Data records
--------------------------------

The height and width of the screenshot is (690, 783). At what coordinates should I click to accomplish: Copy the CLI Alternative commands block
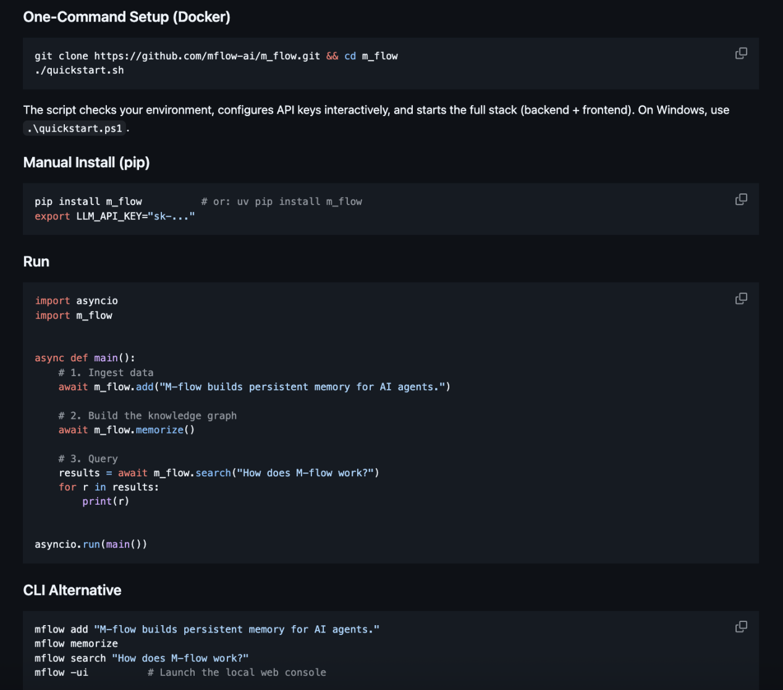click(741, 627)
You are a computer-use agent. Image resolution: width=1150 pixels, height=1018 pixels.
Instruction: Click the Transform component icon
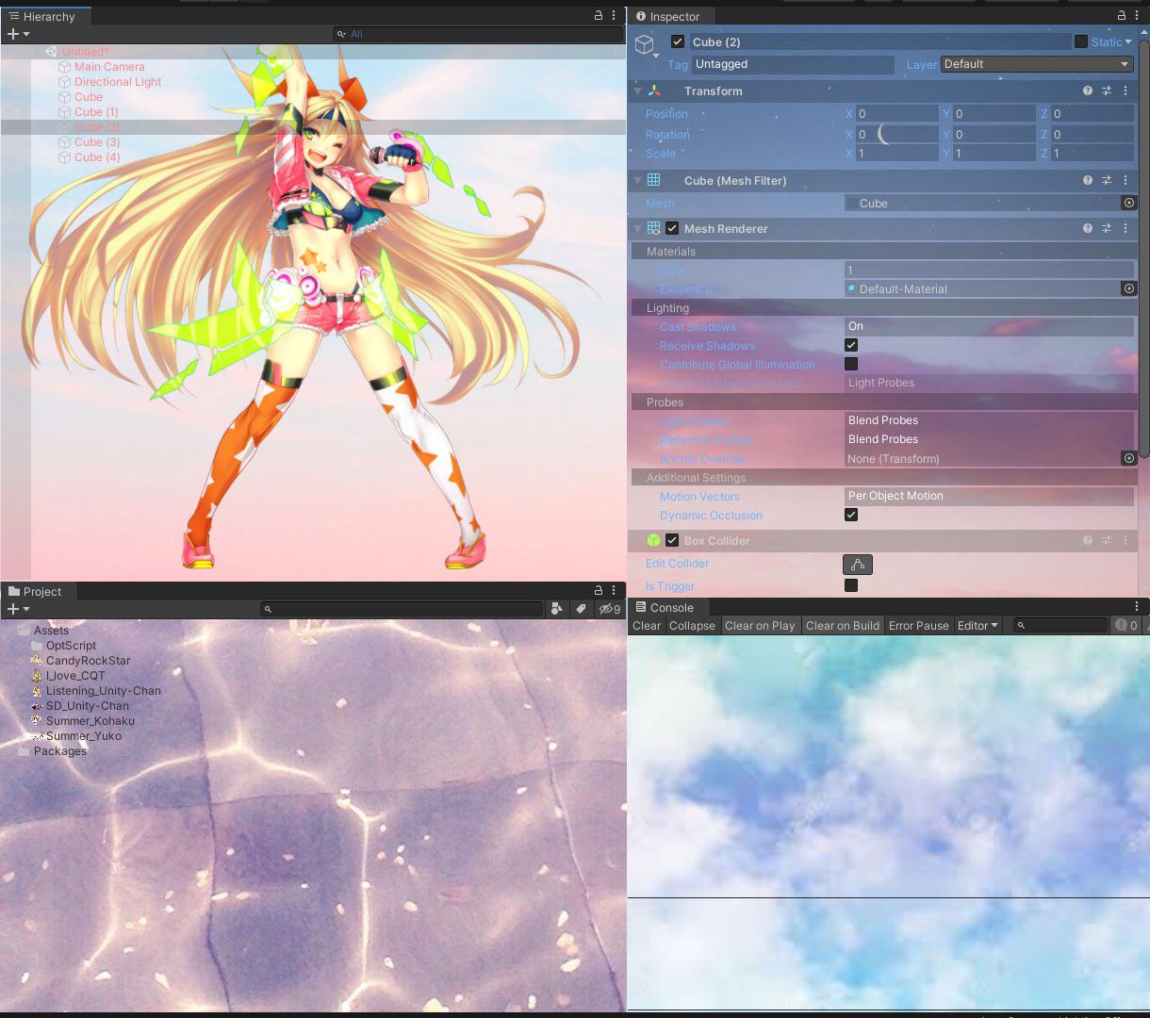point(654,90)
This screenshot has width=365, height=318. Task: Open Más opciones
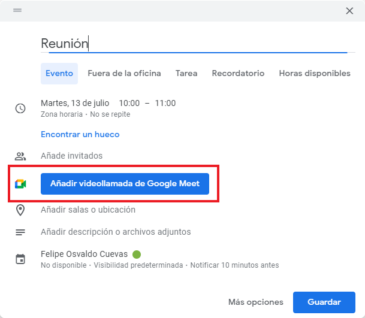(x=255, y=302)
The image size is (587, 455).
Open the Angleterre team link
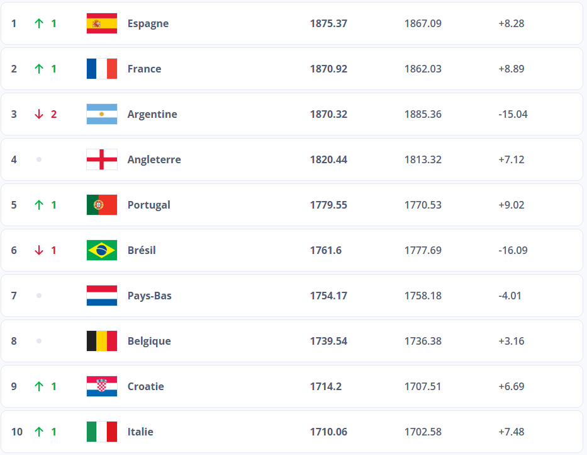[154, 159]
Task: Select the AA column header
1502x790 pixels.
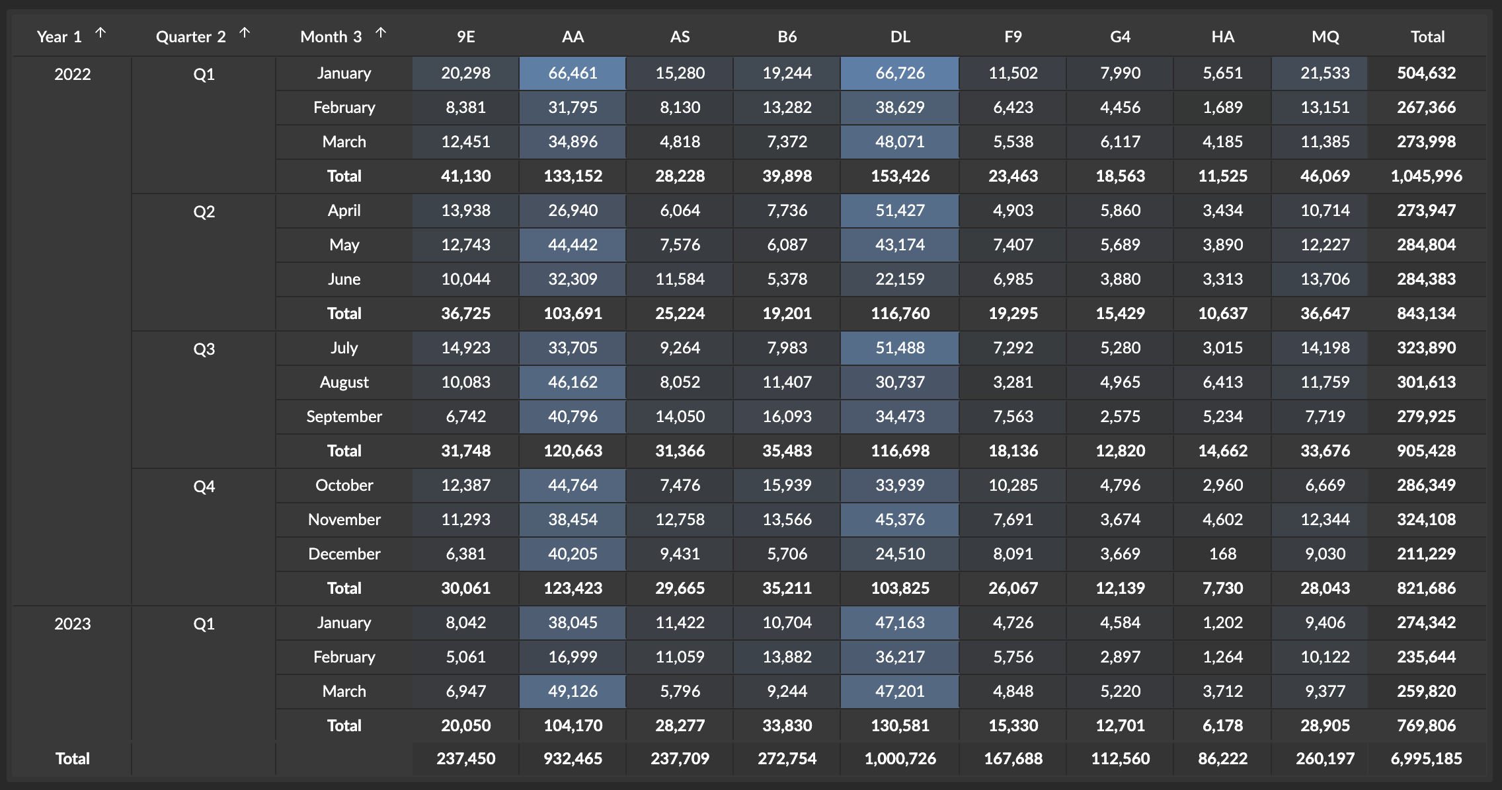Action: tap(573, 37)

--------------------------------

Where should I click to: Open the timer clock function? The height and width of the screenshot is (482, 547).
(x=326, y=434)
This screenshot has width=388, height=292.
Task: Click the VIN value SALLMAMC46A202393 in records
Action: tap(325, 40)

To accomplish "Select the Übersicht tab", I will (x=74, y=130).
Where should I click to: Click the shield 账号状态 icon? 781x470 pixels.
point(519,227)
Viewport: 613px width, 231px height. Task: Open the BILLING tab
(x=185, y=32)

--------------------------------

Required action: How many lines of the entries include the string "Select"? Answer with a number and no other words.

Response to this task: 2